Treating mistakes as precious opportunities

On one hand parents find it hard to enforce discipline, and on the other they take their children’s mistakes as a bad reflection on themselves. If seen in the right light, every instance when the child makes a mistake is a chance to sit with the child and discuss why it happened and what they can learn from it.

Instance 1:

Parent: “Why do you think you made a mistake in solving this problem?”

Child: “I got confused in counting the decimal places.”

Parent: “That’s great! Now you know this was not very clear to you. Let’s try solving a few more questions of this type to understand it better.”

Instance 2:

Parent: I know you lied to me that you did not break the mobile screen. Why did you not tell me the truth?

Child: I was scared that you would scold me.

Parent: Yes, I might have got angry for that moment because a mobile is an expensive gadget and it is also very important for my work. You have to be very careful while handling fragile things. Having said that I need you to know that you are more important to me than anything else in this world. From now on you won’t lie to me. We will trust each other to tell the complete truth. Is that a deal?

Child (with a hug): Yes!

A child who knows he is allowed to make mistakes, and that he will receive the right guidance will not be aloof and alienated.

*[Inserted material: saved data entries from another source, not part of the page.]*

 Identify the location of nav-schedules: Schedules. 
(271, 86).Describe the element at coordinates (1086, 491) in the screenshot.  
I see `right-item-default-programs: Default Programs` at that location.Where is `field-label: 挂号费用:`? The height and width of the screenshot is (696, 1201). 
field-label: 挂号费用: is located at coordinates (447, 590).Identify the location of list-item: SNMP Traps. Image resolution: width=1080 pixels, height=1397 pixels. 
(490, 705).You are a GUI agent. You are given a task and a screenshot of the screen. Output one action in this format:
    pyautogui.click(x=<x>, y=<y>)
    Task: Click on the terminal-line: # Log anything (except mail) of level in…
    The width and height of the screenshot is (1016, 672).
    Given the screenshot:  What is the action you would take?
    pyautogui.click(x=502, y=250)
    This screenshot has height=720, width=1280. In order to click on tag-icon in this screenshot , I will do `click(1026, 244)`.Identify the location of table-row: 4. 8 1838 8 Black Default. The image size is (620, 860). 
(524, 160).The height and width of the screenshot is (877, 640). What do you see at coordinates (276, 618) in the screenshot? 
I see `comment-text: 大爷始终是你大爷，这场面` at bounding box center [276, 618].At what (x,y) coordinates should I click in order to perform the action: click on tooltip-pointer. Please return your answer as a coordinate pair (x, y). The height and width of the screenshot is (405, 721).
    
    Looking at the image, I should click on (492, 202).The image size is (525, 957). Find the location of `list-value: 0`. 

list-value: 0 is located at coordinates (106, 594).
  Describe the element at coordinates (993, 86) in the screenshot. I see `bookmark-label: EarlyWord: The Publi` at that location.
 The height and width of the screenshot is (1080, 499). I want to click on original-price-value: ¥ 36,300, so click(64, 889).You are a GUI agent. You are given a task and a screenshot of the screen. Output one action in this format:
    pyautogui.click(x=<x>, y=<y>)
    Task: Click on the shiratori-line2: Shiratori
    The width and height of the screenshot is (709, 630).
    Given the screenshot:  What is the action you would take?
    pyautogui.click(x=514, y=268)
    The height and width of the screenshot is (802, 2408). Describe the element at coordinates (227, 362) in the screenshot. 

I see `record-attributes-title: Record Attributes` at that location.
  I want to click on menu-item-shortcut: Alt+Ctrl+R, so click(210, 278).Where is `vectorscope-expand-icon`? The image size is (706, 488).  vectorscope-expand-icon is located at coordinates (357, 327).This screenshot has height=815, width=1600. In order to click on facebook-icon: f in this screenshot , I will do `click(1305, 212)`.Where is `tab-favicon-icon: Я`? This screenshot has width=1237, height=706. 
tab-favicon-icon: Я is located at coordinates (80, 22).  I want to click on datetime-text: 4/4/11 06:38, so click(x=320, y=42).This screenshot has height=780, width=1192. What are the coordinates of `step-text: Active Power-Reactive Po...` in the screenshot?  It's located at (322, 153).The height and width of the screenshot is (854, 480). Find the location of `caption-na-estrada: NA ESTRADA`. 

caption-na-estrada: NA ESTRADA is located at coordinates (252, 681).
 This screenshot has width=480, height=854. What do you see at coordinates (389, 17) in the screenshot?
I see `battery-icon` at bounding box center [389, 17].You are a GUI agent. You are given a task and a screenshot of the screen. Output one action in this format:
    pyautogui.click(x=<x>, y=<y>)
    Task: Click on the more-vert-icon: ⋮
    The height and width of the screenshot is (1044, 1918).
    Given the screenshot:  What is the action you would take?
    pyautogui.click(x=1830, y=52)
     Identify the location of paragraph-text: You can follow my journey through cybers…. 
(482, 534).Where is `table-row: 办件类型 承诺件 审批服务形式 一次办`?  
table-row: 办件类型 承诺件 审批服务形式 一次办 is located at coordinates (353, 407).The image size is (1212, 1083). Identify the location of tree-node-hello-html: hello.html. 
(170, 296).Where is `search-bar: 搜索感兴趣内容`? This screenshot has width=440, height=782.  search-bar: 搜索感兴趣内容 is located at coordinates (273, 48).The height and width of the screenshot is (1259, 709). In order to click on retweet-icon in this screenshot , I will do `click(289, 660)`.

Sharing responsibilities at home

Early on, giving small responsibilities to children makes them empathetic towards the role of adults in the family. Simple things like packing vegetables in fridge bags , taking out the garbage, watering plants and serving food to guests makes children feel connected with the family. Parents who give their children an easy, responsibility-free life do them no good.

“Giving responsibilities to children is a way of letting them know that they are not only loved but needed.”

Wendy Mogel

Creating an environment of mutual respect

An over-indulged child takes others for granted and becomes disrespectful. There comes a point when a parent might get furious and say, “Don’t you dare talk to me like that!” However, respect is commanded, not to be demanded. The family culture and house rules need to be in line for a respectful environment to evolve.

A sacrosanct rule is to never criticize or reprimand children in front of others, even as a joke. We learn in corporate culture that feedback is to be shared 1:1. But we forget to apply this in our personal lives.

Then again, if a child does show disrespect without provocation, it is important to set down the ground rules clearly and in time.

  • “In our family, we respond promptly when our name is called out. I want to make this very clear. Is this understood?”
  • “You have the right to not agree with me on a topic. But banging the door is not something that we do in our house. I hope you won’t do this again.”

The message should be clear and firm. Very importantly, parents should demonstrate the same behavior that they expect from children.

A friend of mine once said, “I don’t believe in being my child’s friend. He has many friends. But he only has one set of parents.”  It wasn’t said in the extreme disciplinarian sense of parenting, so I agree. At least to the second part. Our children have only one set of parents. Let’s be what we are meant to be for them.